3.1 The Assessing Officer has discussed this issue in para 7 to 9 of the impugned assessment order. It was noticed that SEBI had conducted independent enquiries in the case of Besant Periwal & Co. that too in the scrip “Ramkrishna Fincap Limited through whom the appellant has made the said transactions and conclusively proved that Besant Periwal & Co. had inflated the price of the said scrip and it was clear that Ramkrishna Fincap Limited has no networth or such price hike and the profits offered was evident of the same. As far as the contention of the appellant that he has genuinely purchased and sod the scrip “Ramkrishna Fincap Limited” was concerned, it was noticed that the appellant has done transaction with M/s.Besant Periwal & Co. in only one transaction, i.e. ‘Ramkrishna Fincap Limiited’ that too in the particular period of which the SEBI has given a specific finding.
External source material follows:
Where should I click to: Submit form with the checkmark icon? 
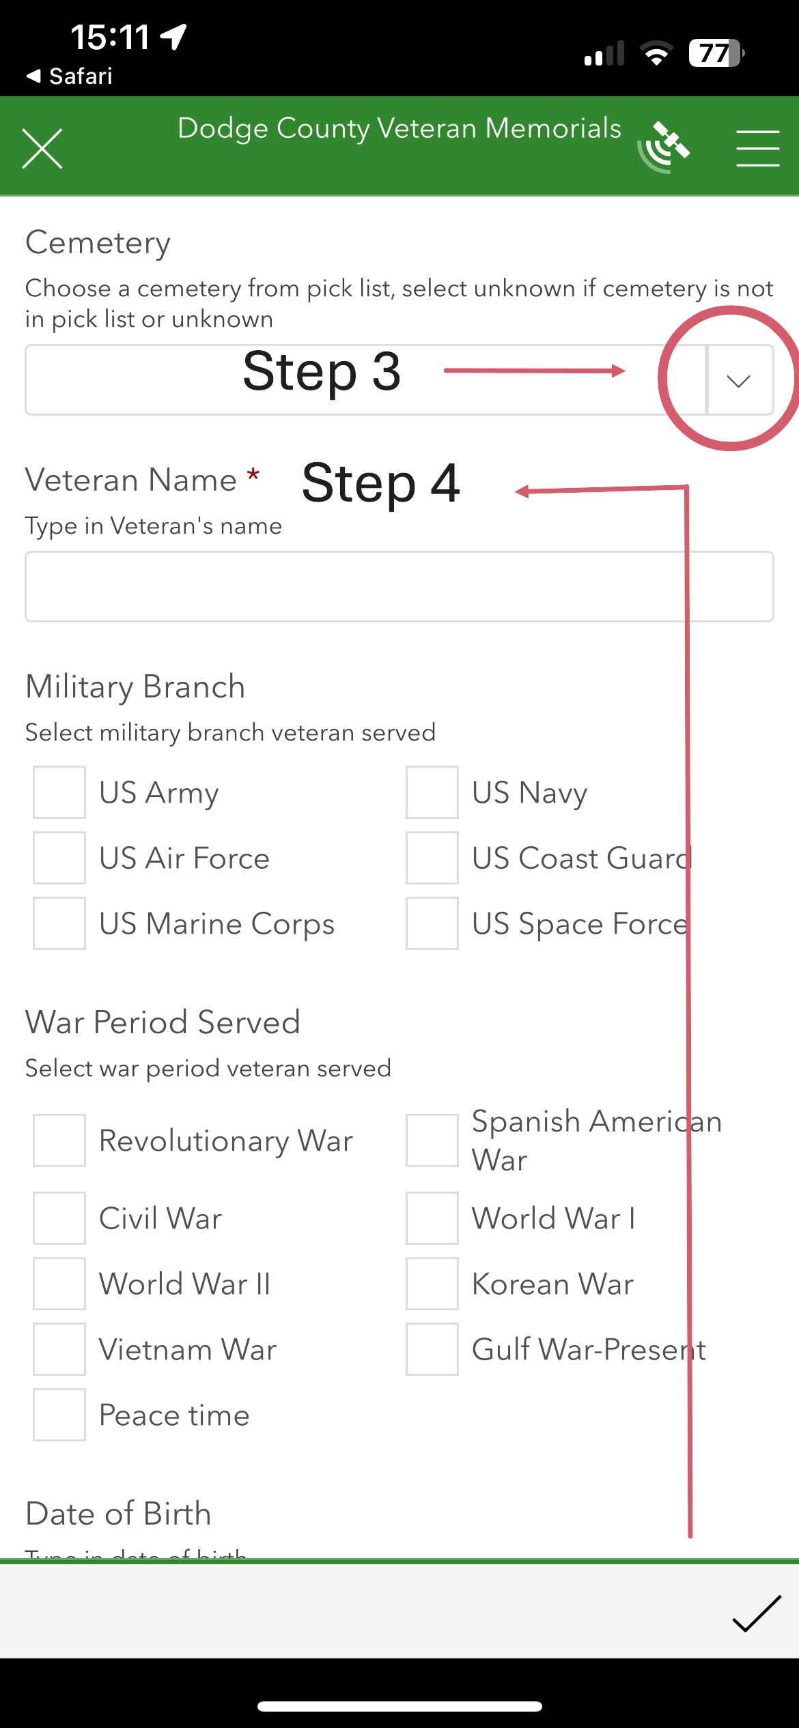tap(756, 1613)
The Assessing Officer has found that the appellant has not done any transaction through M/s.Basant Periwal & Co. except in scrip “Ramkrishna Fincap Limited. The appellant has done such transaction in the period in which the price of the scrip has been artificially inflated by M/s.Basant Periwal & Co. through it only. The Assessing Officer has treated this transaction as colourable device as envisaged in the judgement of the High Court in the case of Mc.Dowell and the entire long term capital gain of Rs.60, 19,691/- was treated as unexplained cash credit u/s. 68 of the Income tax Act.

3.3 The submissions made by the appellant is as under:-

“Before coming to the conclusion that the claim of exemption of LTCG is ingenuine the Ld AO issued show cause notice dated 26/02/20 13 asking the appellant to substantiate the transaction of purchase and sale of shares in respect of Ramkrishna Fincap Ltd through stock broker M/s. Basant Periwal & Co Kolkata. In addition to the detailed submission made we have to first bring the facts of case one by one as under:

1.1. The appellant bought 30000 shares of Ramkrishna Fincap Ltd on the floor of Kolkata stock exchange through a registered share broker M/s. Basant Periwal & Co.
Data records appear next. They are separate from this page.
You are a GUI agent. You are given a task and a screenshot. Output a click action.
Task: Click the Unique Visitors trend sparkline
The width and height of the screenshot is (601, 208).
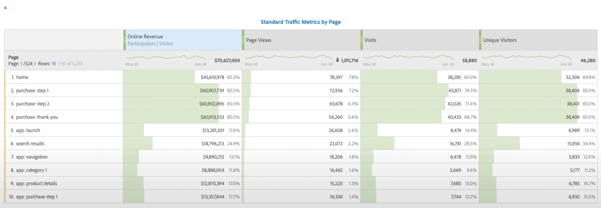click(526, 58)
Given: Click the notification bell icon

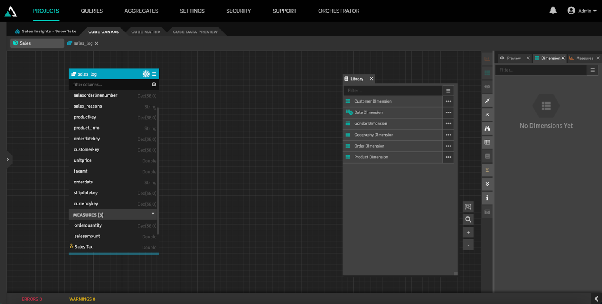Looking at the screenshot, I should (x=553, y=11).
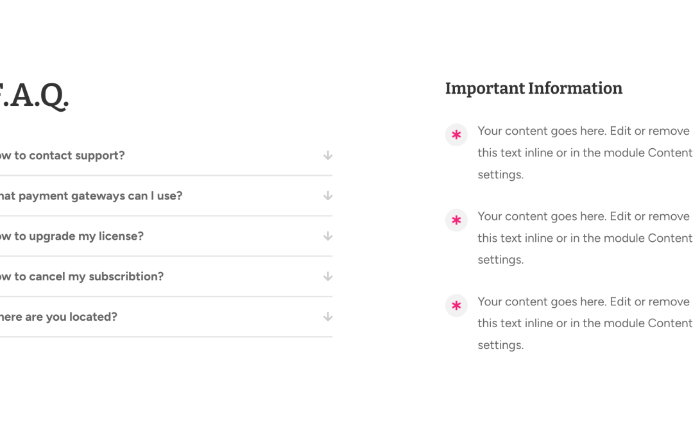Click the divider line under 'are you located?'
Viewport: 693px width, 433px height.
[x=166, y=337]
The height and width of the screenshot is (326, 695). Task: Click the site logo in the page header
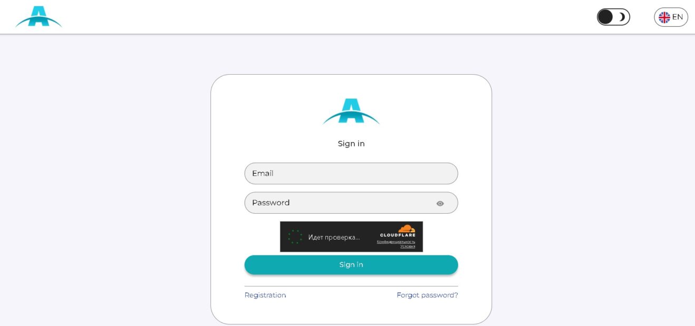coord(38,17)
1.2. In pursuance of purchase of shares the bill was raised by the broker on the appellant.

1.3. In performance of the obligation against purchases of shares the appellant made the payment by way of a/c payee cheque which is duly debited in the bank a/c of appellant (Copy enclosed).
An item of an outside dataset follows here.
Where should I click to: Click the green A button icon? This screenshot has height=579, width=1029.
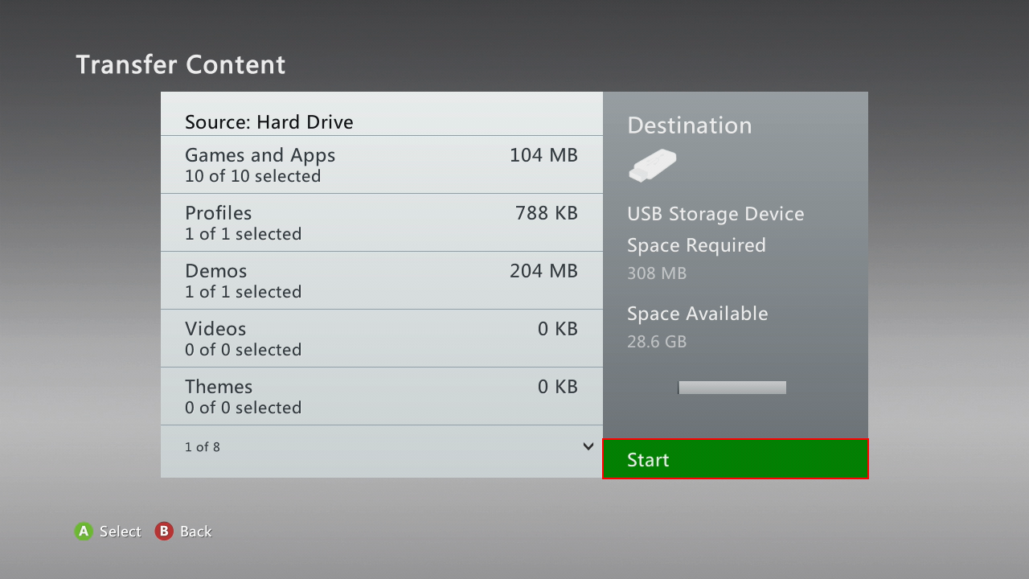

1.4. The stock exchange then after transferred the said shares of M/s. Ramkrishna Fincap Ltd in the Demat alc of the appellant held with depository HDFC Bank Ltd on 31/03/2004 (Copy enclosed).

1.5. Before selling the shares the appellant held these shares in his demat a/c for more than 1 year.

1.6. The impugned shares then were sold through M/s. Basat Periwal & Co on the floor of Kolkata Stock Exchange on various dates. Here it is pertinent to bring to your honour’s notice that the said shares were sold on Kolkata stock exchange because the same were listed only on Kolkata stock exchange.

1.7. Pursuant to sell of shares the broker issued a contract note cum bill for sale of shares vide various bills. (Copy enclosed).

1.8. On sale of shares the appellant effected the delivery of said shares by way of demat instruction slip drawn in favour of broker who then transferred to Kolkata stock exchange.

1.9. After transfer of shares from appellant demat a/c the broker M/s.Basant PeriwaI & Co who received the payment from Kolkata Stock Exchange issued the cheque in favour of appellant. The said cheque was then deposited in appellants bank a/c. Necessary evidence of having deposited and credited the cheque in appellants bank a/c enclosed hereto as per Ex ‘0’ for your honour’s perusal and consideration.

2. From the series of events your honour will appreciate that the transactions of purchase and sales are genuine beyond doubt because of the following further facts:

a) That there was no privy of contract between the appellant and the seller as the appellant has bought the shares on the floor of recognized stock exchange i.e. Kolkata where the said scrip is Appellant do not know who is seller similarly when sold the appellant does not know to whom the shares have been sold.

b) For claiming the benefit of exemption u/s. 10(38) of Act three requirement needs to be fulfilled. First the share should be held for more than 1 year, Secondly it should be listed and sold on recognized stock exchange and thirdly on the said sale necessary security transaction tax (STT) has been paid. In support of fulfillment of all ingredients please find copy of bills and ledger copy as per Ex ‘E’ for your honour’s perusal and consideration.

c) A perusal of the bills of purchase and sale your honour will appreciate that the shares have been held for more than 1 year, the same has been sold on recognized stock exchange and necessary STT has been paid to govt treasury. Hence to doubt the genuine transaction as mere accommodation entry will be against the spirit of the investment as well against the govt invitation to make investment in shares.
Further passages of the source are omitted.